_TASK PROMPT_: Give the entries again in full. Nothing may be altered.

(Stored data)
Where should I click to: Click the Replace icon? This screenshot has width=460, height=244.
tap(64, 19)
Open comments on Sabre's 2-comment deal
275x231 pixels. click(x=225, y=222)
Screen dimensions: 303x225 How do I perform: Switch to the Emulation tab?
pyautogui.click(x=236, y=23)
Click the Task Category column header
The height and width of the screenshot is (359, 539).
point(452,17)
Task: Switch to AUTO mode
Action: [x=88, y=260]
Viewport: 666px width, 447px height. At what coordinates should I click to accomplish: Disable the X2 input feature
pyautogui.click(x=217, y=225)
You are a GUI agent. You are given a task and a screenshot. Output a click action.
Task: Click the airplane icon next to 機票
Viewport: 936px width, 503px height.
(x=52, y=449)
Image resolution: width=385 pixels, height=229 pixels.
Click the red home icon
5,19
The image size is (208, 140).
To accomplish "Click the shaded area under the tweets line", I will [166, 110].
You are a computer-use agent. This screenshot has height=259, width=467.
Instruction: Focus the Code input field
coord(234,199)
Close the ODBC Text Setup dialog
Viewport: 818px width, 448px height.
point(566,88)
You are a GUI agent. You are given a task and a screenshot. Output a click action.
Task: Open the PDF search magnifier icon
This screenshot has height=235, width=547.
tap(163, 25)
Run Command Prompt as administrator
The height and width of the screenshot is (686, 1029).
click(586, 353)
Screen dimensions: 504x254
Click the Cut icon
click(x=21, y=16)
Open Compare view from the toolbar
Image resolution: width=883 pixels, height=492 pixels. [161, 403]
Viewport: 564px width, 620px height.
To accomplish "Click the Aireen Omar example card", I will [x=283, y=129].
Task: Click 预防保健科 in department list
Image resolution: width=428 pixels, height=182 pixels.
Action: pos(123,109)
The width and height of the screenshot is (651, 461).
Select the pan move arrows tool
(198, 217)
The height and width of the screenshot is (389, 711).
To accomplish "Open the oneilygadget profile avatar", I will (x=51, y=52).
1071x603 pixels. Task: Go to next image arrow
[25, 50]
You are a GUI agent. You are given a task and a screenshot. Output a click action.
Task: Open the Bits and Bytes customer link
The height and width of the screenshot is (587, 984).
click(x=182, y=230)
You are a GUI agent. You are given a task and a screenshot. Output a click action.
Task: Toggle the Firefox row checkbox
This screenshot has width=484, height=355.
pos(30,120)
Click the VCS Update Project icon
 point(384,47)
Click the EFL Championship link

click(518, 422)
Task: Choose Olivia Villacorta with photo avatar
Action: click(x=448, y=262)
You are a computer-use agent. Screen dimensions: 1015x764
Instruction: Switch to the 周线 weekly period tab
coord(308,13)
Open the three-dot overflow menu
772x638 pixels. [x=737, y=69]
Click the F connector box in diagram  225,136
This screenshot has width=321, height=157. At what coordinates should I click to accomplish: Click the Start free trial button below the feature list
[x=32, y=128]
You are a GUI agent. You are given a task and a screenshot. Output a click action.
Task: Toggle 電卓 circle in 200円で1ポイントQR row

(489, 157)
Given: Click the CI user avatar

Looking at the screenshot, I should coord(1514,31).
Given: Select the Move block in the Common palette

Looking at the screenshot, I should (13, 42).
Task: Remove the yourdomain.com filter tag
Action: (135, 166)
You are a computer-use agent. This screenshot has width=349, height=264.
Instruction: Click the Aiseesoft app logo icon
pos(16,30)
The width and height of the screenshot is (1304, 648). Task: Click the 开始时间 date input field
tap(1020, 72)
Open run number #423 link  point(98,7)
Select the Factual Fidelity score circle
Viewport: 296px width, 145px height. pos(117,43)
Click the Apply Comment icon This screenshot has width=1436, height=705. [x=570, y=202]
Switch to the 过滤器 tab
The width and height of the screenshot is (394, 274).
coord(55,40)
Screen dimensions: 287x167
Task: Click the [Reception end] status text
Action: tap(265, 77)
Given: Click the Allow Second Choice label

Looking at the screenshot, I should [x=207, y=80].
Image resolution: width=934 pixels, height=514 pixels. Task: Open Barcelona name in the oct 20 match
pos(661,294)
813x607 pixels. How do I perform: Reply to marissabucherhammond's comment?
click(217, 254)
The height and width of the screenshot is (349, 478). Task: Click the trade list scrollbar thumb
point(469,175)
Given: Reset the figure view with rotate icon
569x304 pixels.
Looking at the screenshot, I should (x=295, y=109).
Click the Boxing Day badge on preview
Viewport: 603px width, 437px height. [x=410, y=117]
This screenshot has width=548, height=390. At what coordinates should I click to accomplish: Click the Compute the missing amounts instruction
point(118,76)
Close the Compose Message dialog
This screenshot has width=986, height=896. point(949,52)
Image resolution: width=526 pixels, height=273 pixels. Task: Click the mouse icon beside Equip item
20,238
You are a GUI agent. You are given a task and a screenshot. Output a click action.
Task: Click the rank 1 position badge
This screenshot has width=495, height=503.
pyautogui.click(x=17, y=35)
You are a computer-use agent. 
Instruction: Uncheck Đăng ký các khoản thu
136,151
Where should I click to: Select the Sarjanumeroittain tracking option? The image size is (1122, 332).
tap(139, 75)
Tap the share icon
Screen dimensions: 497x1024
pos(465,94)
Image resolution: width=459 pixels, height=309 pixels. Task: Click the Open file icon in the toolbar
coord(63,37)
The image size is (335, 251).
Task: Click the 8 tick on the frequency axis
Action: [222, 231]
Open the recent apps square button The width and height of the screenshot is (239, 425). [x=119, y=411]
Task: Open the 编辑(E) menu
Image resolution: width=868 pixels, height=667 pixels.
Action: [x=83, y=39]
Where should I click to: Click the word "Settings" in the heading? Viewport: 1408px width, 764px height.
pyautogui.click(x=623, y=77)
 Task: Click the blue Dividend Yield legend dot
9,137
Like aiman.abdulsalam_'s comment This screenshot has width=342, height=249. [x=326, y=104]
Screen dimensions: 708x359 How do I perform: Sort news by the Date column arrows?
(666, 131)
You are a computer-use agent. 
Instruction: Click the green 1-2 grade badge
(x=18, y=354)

_RESPONSE_:
Where should I click to: Click the Replace icon? This screenshot has width=460, height=244.
tap(64, 19)
Open comments on Sabre's 2-comment deal
275x231 pixels. click(x=225, y=222)
Screen dimensions: 303x225 How do I perform: Switch to the Emulation tab?
pyautogui.click(x=236, y=23)
Click the Task Category column header
The height and width of the screenshot is (359, 539).
point(452,17)
Task: Switch to AUTO mode
Action: [x=88, y=260]
Viewport: 666px width, 447px height. At what coordinates should I click to accomplish: Disable the X2 input feature
pyautogui.click(x=217, y=225)
You are a GUI agent. You are given a task and a screenshot. Output a click action.
Task: Click the airplane icon next to 機票
Viewport: 936px width, 503px height.
(x=52, y=449)
Image resolution: width=385 pixels, height=229 pixels.
Click the red home icon
5,19
The image size is (208, 140).
To accomplish "Click the shaded area under the tweets line", I will [166, 110].
You are a computer-use agent. This screenshot has height=259, width=467.
Instruction: Focus the Code input field
coord(234,199)
Close the ODBC Text Setup dialog
Viewport: 818px width, 448px height.
point(566,88)
You are a GUI agent. You are given a task and a screenshot. Output a click action.
Task: Open the PDF search magnifier icon
This screenshot has height=235, width=547.
tap(163, 25)
Run Command Prompt as administrator
The height and width of the screenshot is (686, 1029).
click(586, 353)
Screen dimensions: 504x254
Click the Cut icon
click(x=21, y=16)
Open Compare view from the toolbar
Image resolution: width=883 pixels, height=492 pixels. [161, 403]
Viewport: 564px width, 620px height.
To accomplish "Click the Aireen Omar example card", I will [x=283, y=129].
Task: Click 预防保健科 in department list
Image resolution: width=428 pixels, height=182 pixels.
Action: pos(123,109)
The width and height of the screenshot is (651, 461).
Select the pan move arrows tool
(198, 217)
The height and width of the screenshot is (389, 711).
To accomplish "Open the oneilygadget profile avatar", I will (x=51, y=52).
1071x603 pixels. Task: Go to next image arrow
[25, 50]
You are a GUI agent. You are given a task and a screenshot. Output a click action.
Task: Open the Bits and Bytes customer link
The height and width of the screenshot is (587, 984).
click(x=182, y=230)
You are a GUI agent. You are given a task and a screenshot. Output a click action.
Task: Toggle the Firefox row checkbox
This screenshot has width=484, height=355.
pos(30,120)
Click the VCS Update Project icon
 point(384,47)
Click the EFL Championship link

click(518, 422)
Task: Choose Olivia Villacorta with photo avatar
Action: click(x=448, y=262)
You are a computer-use agent. Screen dimensions: 1015x764
Instruction: Switch to the 周线 weekly period tab
coord(308,13)
Open the three-dot overflow menu
772x638 pixels. [x=737, y=69]
Click the F connector box in diagram  225,136
This screenshot has width=321, height=157. At what coordinates should I click to accomplish: Click the Start free trial button below the feature list
[x=32, y=128]
You are a GUI agent. You are given a task and a screenshot. Output a click action.
Task: Toggle 電卓 circle in 200円で1ポイントQR row

(489, 157)
Given: Click the CI user avatar

Looking at the screenshot, I should coord(1514,31).
Given: Select the Move block in the Common palette

Looking at the screenshot, I should (13, 42).
Task: Remove the yourdomain.com filter tag
Action: (135, 166)
You are a computer-use agent. This screenshot has width=349, height=264.
Instruction: Click the Aiseesoft app logo icon
pos(16,30)
The width and height of the screenshot is (1304, 648). Task: Click the 开始时间 date input field
tap(1020, 72)
Open run number #423 link  point(98,7)
Select the Factual Fidelity score circle
Viewport: 296px width, 145px height. pos(117,43)
Click the Apply Comment icon This screenshot has width=1436, height=705. [x=570, y=202]
Switch to the 过滤器 tab
The width and height of the screenshot is (394, 274).
coord(55,40)
Screen dimensions: 287x167
Task: Click the [Reception end] status text
Action: tap(265, 77)
Given: Click the Allow Second Choice label

Looking at the screenshot, I should [x=207, y=80].
Image resolution: width=934 pixels, height=514 pixels. Task: Open Barcelona name in the oct 20 match
pos(661,294)
813x607 pixels. How do I perform: Reply to marissabucherhammond's comment?
click(217, 254)
The height and width of the screenshot is (349, 478). Task: Click the trade list scrollbar thumb
point(469,175)
Given: Reset the figure view with rotate icon
569x304 pixels.
Looking at the screenshot, I should (x=295, y=109).
Click the Boxing Day badge on preview
Viewport: 603px width, 437px height. [x=410, y=117]
This screenshot has width=548, height=390. At what coordinates should I click to accomplish: Click the Compute the missing amounts instruction
point(118,76)
Close the Compose Message dialog
This screenshot has width=986, height=896. point(949,52)
Image resolution: width=526 pixels, height=273 pixels. Task: Click the mouse icon beside Equip item
20,238
You are a GUI agent. You are given a task and a screenshot. Output a click action.
Task: Click the rank 1 position badge
This screenshot has width=495, height=503.
pyautogui.click(x=17, y=35)
You are a computer-use agent. 
Instruction: Uncheck Đăng ký các khoản thu
136,151
Where should I click to: Select the Sarjanumeroittain tracking option? The image size is (1122, 332).
tap(139, 75)
Tap the share icon
Screen dimensions: 497x1024
pos(465,94)
Image resolution: width=459 pixels, height=309 pixels. Task: Click the Open file icon in the toolbar
coord(63,37)
The image size is (335, 251).
Task: Click the 8 tick on the frequency axis
Action: [222, 231]
Open the recent apps square button The width and height of the screenshot is (239, 425). [x=119, y=411]
Task: Open the 编辑(E) menu
Image resolution: width=868 pixels, height=667 pixels.
Action: [x=83, y=39]
Where should I click to: Click the word "Settings" in the heading? Viewport: 1408px width, 764px height.
pyautogui.click(x=623, y=77)
 Task: Click the blue Dividend Yield legend dot
9,137
Like aiman.abdulsalam_'s comment This screenshot has width=342, height=249. [x=326, y=104]
Screen dimensions: 708x359 How do I perform: Sort news by the Date column arrows?
(666, 131)
You are a computer-use agent. 
Instruction: Click the green 1-2 grade badge
(x=18, y=354)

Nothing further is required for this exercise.